*The problem*: Reproduce the data exactly as it stands.

━━━━━ Records for the task ━━━━━

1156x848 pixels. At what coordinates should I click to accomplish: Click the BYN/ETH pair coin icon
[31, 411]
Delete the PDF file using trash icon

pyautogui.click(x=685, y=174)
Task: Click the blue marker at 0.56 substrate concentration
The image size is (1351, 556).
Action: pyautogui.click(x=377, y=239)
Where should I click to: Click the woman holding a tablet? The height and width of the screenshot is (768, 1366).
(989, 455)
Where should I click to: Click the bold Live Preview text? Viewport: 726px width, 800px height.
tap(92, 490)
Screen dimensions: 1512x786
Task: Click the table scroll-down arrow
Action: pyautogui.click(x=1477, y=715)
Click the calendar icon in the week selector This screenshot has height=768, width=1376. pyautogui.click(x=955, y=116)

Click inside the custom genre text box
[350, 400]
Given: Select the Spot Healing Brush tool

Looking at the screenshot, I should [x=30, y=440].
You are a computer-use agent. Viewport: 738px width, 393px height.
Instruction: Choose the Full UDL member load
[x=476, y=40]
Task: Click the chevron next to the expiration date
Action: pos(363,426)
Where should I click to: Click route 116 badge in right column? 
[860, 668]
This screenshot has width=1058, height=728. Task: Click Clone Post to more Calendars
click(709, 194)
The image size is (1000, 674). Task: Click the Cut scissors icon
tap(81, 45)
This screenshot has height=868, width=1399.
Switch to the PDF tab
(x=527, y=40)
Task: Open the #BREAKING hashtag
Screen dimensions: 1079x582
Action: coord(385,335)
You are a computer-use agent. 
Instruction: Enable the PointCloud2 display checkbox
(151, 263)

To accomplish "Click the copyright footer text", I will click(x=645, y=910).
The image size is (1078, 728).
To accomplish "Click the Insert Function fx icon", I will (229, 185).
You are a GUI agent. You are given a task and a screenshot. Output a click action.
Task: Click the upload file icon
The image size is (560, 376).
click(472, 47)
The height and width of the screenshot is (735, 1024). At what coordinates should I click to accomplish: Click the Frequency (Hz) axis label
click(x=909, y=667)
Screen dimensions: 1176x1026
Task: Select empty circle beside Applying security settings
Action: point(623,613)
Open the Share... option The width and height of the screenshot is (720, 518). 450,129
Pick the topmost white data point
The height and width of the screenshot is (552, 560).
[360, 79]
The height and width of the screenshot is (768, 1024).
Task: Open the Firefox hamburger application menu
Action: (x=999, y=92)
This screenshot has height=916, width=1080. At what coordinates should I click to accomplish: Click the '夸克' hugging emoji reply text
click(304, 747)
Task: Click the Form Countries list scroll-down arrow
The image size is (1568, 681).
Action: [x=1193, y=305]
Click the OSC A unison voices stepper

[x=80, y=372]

━━━━━

*Response*:
1156x848 pixels. At what coordinates should I click to accomplish: Click the BYN/ETH pair coin icon
[31, 411]
Delete the PDF file using trash icon

pyautogui.click(x=685, y=174)
Task: Click the blue marker at 0.56 substrate concentration
The image size is (1351, 556).
Action: pyautogui.click(x=377, y=239)
Where should I click to: Click the woman holding a tablet? The height and width of the screenshot is (768, 1366).
(989, 455)
Where should I click to: Click the bold Live Preview text? Viewport: 726px width, 800px height.
tap(92, 490)
Screen dimensions: 1512x786
Task: Click the table scroll-down arrow
Action: pyautogui.click(x=1477, y=715)
Click the calendar icon in the week selector This screenshot has height=768, width=1376. pyautogui.click(x=955, y=116)

Click inside the custom genre text box
[350, 400]
Given: Select the Spot Healing Brush tool

Looking at the screenshot, I should [x=30, y=440].
You are a computer-use agent. Viewport: 738px width, 393px height.
Instruction: Choose the Full UDL member load
[x=476, y=40]
Task: Click the chevron next to the expiration date
Action: pos(363,426)
Where should I click to: Click route 116 badge in right column? 
[860, 668]
This screenshot has width=1058, height=728. Task: Click Clone Post to more Calendars
click(709, 194)
The image size is (1000, 674). Task: Click the Cut scissors icon
tap(81, 45)
This screenshot has height=868, width=1399.
Switch to the PDF tab
(x=527, y=40)
Task: Open the #BREAKING hashtag
Screen dimensions: 1079x582
Action: coord(385,335)
You are a computer-use agent. 
Instruction: Enable the PointCloud2 display checkbox
(151, 263)

To accomplish "Click the copyright footer text", I will click(x=645, y=910).
The image size is (1078, 728).
To accomplish "Click the Insert Function fx icon", I will (229, 185).
You are a GUI agent. You are given a task and a screenshot. Output a click action.
Task: Click the upload file icon
The image size is (560, 376).
click(472, 47)
The height and width of the screenshot is (735, 1024). At what coordinates should I click to accomplish: Click the Frequency (Hz) axis label
click(x=909, y=667)
Screen dimensions: 1176x1026
Task: Select empty circle beside Applying security settings
Action: point(623,613)
Open the Share... option The width and height of the screenshot is (720, 518). 450,129
Pick the topmost white data point
The height and width of the screenshot is (552, 560).
[360, 79]
The height and width of the screenshot is (768, 1024).
Task: Open the Firefox hamburger application menu
Action: (x=999, y=92)
This screenshot has height=916, width=1080. At what coordinates should I click to accomplish: Click the '夸克' hugging emoji reply text
click(304, 747)
Task: Click the Form Countries list scroll-down arrow
The image size is (1568, 681).
Action: [x=1193, y=305]
Click the OSC A unison voices stepper

[x=80, y=372]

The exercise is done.